6. A new may-sleep function pr_flush() will be made available to wait
for all previously printk'd messages to be output on all consoles before
proceeding. For example:

pr_cont("Running test ABC... ");
pr_flush();

do_test();

pr_cont("PASSED\n");
pr_flush();

7. The ringbuffer raw data (log_buf) will be simplified to only consist
of alignment-padded strings separated by a single unsigned long. All
record meta-data (timestamp, loglevel, caller_id, etc.) will move into
the record descriptors, which are located in an extra array. The
appropriate crash tools will need to be adjusted for this. (FYI: The
unsigned long in the string data is the descriptor ID.)

8. A CPU-reentrant spinlock (the so-called cpu-lock) will be used to
synchronize/stop the kthreads during emergency state.

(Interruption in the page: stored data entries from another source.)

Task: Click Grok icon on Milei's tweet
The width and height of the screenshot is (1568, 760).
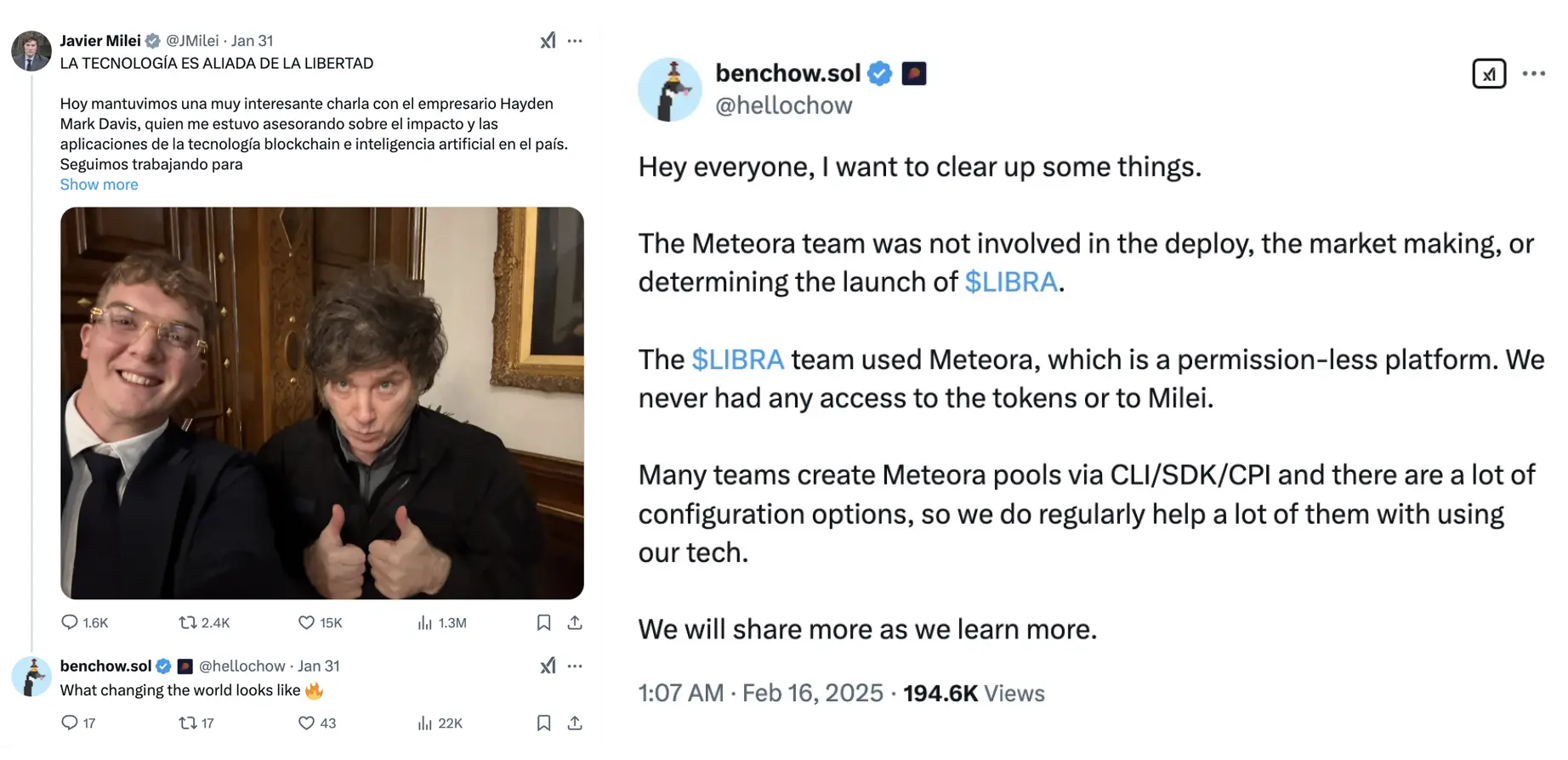Action: point(548,41)
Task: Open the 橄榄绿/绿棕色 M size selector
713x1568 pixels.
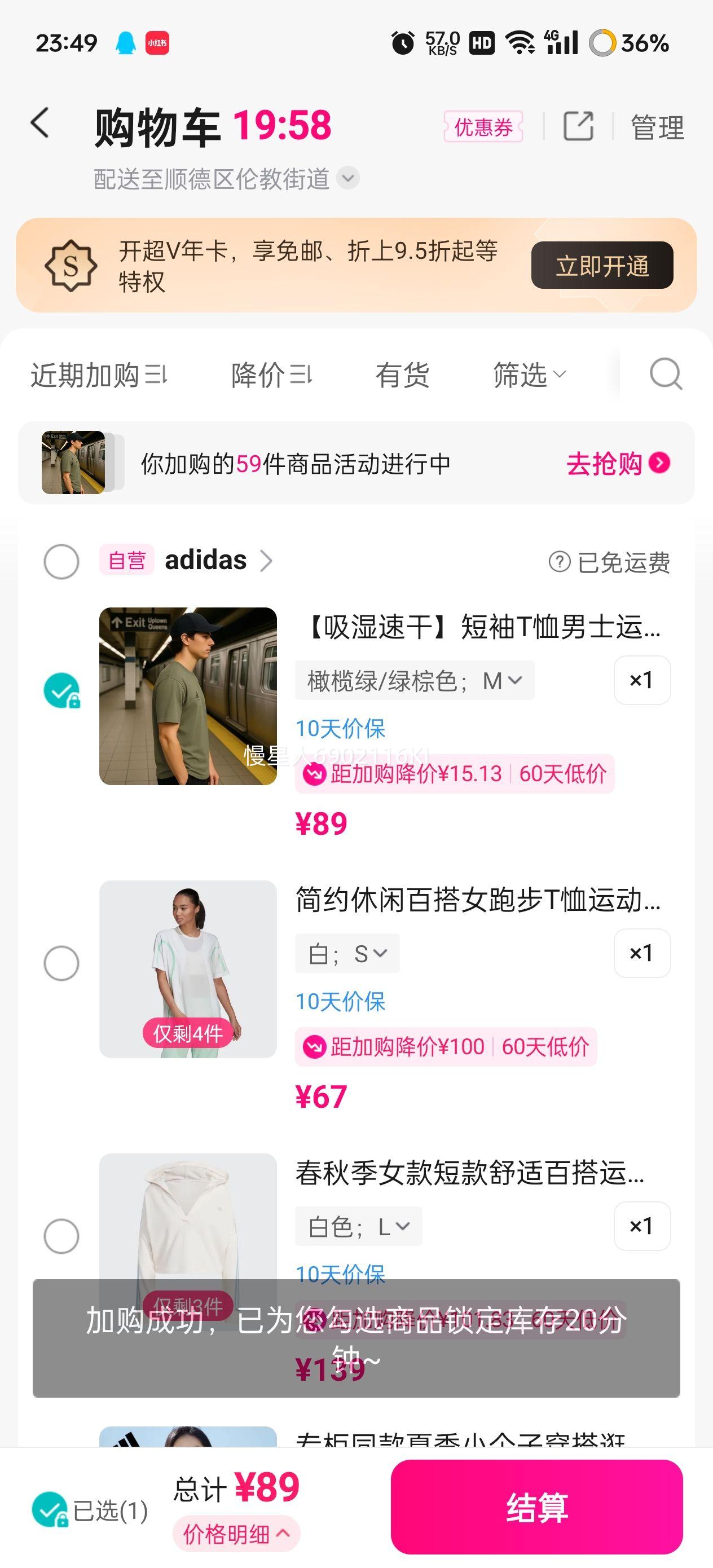Action: pyautogui.click(x=415, y=681)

9. Support for printk dictionaries will be discontinued. I will look
into who is using this and why. If printk dictionaries are important for
you, speak up now!

(There was also some talk about possibly discontinuing kdb, but that is
not directly related to printk. I'm mentioning it here in case anyone
wants to pursue that.)

If I missed (or misunderstood) anything, please let me know!

John Ogness

[0] https://www.linuxplumbersconf.org/event/4/contributions/290/attachments/276/463/lpc2019_jogness_printk.pdf
[1] https://lkml.kernel.org/r/20190704103321.10022-1-pmladek@xxxxxxxx
[2] https://lkml.kernel.org/r/87lfvwcssu.fsf@xxxxxxxxxxxxx